I have yet to make it past the threshold because I fear contaminating her room. I can smell her from here. I can still see her creases on her pillowcases and in her sheets, and imagine that she will be back soon to pick up the mess that she calls her room. I talk to her room like it is her, and I swear that sometimes I can feel her wrapped around me like she is listening and wants to speak.

My parents and I have started talking about donating her stuff, but none of us have actually started working on doing it. Not a single one of us has crossed from the hallway into her room, and I kind of think that none of us will ever be able to.

"Ander did it for me." Hawkins's voice startles me. "He was protecting me." Hawkins says as he stands at the top of the stairs.

How long was he standing there for? Was I zoned out for a while?

I raise an eyebrow at him. "Hey, Hawk." Hawkins walks over and sits down next to me. "What are you doing here so late?" I question knowing it is well past midnight and there is no reason for him to be here.

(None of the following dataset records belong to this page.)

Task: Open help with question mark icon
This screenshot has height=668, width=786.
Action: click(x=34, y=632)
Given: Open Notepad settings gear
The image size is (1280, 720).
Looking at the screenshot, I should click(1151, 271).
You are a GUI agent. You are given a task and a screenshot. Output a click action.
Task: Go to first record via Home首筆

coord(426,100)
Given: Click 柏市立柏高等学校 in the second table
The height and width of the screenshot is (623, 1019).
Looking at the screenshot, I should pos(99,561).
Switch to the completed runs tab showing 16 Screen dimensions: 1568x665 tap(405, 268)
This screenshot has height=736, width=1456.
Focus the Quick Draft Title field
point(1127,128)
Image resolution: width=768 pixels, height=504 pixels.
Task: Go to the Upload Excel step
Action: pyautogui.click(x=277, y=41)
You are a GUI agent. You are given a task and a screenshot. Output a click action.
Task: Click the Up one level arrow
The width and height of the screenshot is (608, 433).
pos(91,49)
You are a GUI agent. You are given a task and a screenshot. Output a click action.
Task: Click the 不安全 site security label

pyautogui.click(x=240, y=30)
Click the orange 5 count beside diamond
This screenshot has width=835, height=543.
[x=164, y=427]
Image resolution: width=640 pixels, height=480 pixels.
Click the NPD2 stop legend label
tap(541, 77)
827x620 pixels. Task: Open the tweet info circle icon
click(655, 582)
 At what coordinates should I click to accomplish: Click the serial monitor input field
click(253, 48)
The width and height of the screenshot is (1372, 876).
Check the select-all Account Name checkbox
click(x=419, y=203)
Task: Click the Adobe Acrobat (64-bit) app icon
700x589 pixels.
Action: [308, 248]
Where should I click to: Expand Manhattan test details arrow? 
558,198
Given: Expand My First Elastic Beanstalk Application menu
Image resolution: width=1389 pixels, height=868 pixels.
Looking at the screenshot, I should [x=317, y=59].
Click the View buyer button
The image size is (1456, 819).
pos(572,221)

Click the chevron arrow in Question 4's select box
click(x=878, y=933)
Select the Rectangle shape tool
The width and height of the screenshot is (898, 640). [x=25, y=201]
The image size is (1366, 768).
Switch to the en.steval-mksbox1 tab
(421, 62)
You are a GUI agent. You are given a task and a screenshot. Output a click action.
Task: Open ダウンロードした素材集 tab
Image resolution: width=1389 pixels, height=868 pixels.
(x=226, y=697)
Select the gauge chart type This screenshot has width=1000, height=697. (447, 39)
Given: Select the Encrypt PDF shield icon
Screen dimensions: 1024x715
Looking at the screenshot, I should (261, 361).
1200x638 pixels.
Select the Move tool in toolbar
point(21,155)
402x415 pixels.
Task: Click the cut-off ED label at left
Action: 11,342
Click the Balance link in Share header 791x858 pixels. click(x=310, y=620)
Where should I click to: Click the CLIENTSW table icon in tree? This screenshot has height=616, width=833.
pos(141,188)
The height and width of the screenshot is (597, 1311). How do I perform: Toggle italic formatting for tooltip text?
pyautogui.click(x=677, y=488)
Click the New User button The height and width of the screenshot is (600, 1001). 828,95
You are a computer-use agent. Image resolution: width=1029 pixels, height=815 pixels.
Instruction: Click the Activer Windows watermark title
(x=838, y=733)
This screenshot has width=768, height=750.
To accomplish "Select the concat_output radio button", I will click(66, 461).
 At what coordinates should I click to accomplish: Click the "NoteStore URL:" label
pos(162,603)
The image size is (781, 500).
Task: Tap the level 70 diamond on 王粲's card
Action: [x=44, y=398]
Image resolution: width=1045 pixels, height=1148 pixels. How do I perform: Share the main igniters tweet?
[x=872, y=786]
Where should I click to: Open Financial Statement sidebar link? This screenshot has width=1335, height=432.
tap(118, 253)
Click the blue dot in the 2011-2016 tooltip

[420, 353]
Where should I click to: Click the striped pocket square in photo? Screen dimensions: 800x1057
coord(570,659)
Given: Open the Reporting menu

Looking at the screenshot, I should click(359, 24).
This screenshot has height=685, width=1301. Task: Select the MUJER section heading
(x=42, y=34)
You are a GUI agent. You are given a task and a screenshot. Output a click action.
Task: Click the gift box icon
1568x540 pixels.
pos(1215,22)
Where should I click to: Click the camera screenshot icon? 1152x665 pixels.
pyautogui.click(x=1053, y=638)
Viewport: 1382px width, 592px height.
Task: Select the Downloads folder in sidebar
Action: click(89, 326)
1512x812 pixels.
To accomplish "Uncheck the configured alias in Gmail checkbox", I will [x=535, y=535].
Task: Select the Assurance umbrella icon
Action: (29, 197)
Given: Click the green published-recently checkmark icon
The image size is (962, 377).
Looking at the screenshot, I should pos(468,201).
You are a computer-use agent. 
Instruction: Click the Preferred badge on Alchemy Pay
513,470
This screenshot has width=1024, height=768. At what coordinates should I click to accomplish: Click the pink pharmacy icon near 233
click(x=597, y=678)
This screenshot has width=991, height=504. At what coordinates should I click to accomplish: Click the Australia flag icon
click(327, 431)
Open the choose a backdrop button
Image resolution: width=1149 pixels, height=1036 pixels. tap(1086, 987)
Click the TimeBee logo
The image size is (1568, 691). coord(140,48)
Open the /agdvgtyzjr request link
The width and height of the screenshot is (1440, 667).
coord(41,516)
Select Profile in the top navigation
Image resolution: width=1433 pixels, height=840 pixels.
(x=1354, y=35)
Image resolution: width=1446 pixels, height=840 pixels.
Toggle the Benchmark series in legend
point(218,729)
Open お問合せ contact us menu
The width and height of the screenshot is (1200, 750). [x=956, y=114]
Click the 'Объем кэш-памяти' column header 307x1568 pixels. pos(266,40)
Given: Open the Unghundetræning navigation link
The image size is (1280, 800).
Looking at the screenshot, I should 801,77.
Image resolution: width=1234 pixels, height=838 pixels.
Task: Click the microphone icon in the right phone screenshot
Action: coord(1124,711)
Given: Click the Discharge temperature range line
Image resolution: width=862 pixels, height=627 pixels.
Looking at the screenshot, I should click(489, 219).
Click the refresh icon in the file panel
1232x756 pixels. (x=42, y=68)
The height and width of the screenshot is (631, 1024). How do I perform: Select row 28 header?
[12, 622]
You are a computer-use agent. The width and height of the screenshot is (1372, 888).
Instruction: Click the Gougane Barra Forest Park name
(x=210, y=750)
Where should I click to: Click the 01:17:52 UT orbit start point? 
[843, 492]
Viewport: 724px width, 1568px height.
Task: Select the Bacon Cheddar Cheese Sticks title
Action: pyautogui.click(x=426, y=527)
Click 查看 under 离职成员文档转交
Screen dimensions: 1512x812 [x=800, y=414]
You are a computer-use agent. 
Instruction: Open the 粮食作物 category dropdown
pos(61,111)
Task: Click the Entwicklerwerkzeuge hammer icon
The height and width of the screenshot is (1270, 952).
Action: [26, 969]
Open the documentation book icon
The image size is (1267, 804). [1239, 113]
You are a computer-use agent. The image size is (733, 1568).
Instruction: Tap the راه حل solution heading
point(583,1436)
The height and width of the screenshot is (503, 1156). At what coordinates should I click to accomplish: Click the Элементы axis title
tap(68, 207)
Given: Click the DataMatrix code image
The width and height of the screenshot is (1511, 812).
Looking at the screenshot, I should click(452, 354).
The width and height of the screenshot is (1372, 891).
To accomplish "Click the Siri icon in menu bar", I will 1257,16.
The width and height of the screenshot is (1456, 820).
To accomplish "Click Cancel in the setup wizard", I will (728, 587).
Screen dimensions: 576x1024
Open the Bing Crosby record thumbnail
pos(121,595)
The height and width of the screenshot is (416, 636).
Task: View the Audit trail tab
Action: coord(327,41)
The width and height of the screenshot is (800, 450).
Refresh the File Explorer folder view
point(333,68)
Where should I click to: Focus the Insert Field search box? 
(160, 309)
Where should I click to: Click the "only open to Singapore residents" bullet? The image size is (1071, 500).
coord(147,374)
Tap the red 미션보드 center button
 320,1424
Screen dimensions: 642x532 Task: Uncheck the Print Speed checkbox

"I need to talk to you. I have to tell you a secret." Hawkins says making me suddenly scared and concerned.

"Are you about to tell me you got Kadence pregnant or some shit? Because I don't want to know. I really don't want to know." I say waving my arms in front of me.

"What?" He starts bewildered. "Fuck no." Hawkins scoffs at me. "Seriously, Ada? Sometimes I wonder what the hell goes on in your mind." Hawkins says making me roll my eyes and smile.

"Sometimes I wonder the same thing." I turn my attention back towards her bedroom.

Hawkins nods awkwardly before looking down because I feel like whatever he is about to tell me is huge.

I also know that it was to be huge because of the way everything has even since Anni died. He hasn't been the same — we haven't been the same. I could tell something was up, but I didn't have the energy to call, text, nor Snapchat back.

I can only do so much self-fixing at one time, and my fixing with my parents, breaking up with Ander, making up with Cami and now losing Ander has taken a lot out of me. I know it probably sounds selfishly terrible, but when bad things happen, some people get put on the back burner. Sadly, Hawkins was the one who took that title.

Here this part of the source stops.